Character Analysis
Fred is one of the book's most outspokenly cynical characters. Like Floyd Ferris, he doesn't mind cutting through the crap and admitting to what's really going on, which people like James and Eugene Lawson find horrible and upsetting. Fred sums himself and his role in the world up quite nicely here:
"I'm a racketeer – but I know it and my boys know it, and they know that I'll pay off. Not out of the kindness of my heart, either, and not a cent more than I can get away with.... Sure it makes me sick sometimes, it makes me sick right now, but it's not me who's built this kind of world – you did – so I'm playing the game as you've set it up and I'm going to play it for as long as it lasts – which isn't going to be long for any of us." (2.6.1.111)
Unlike Dr. Ferris, Fred is very much a pragmatist.
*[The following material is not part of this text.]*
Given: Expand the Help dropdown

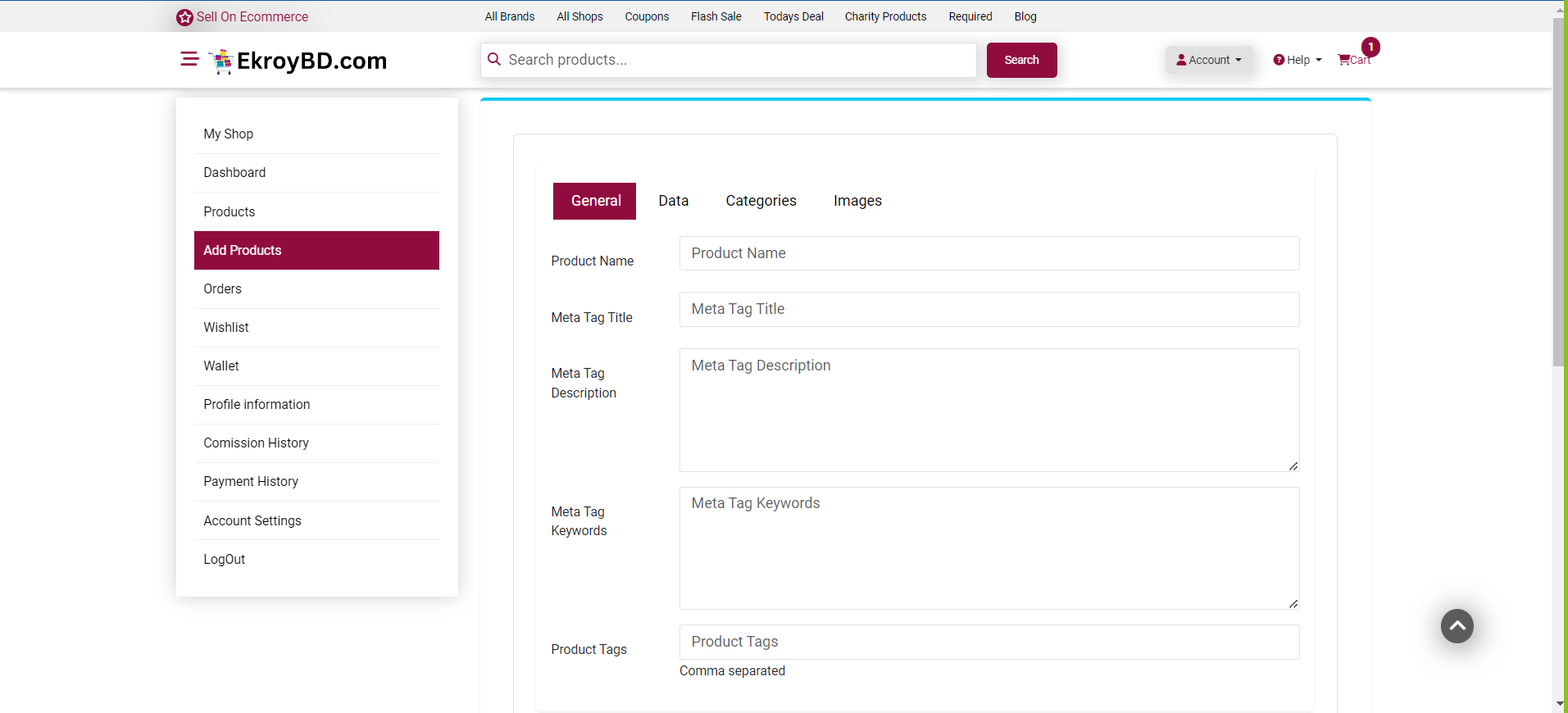Looking at the screenshot, I should tap(1298, 60).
He isn't ideological at all; he's just trying to survive in whatever system happens to be in power. While Ferris quotes party lines and rhetoric (however ironically) Kinnan makes sarcastic and cutting comments that blast meaningless rhetoric to smithereens and send people like James into hysterics.
"Say," asked Kinnan, "how is the emergency to end if everything is to stand still?"
"Don't be theoretical," said Mouch impatiently. (2.6.1.187-8)
Fred Kinnan has some of the funniest dialogue in the book. Granted, it's dark humor, but it's still funny.
Fred is also the first to concede something akin to defeat to John Galt, pragmatist that he is. Overall, Fred Kinnan really stands out among the looters for being willing to say what many of them are thinking: they're in it for the power, and they're all doomed.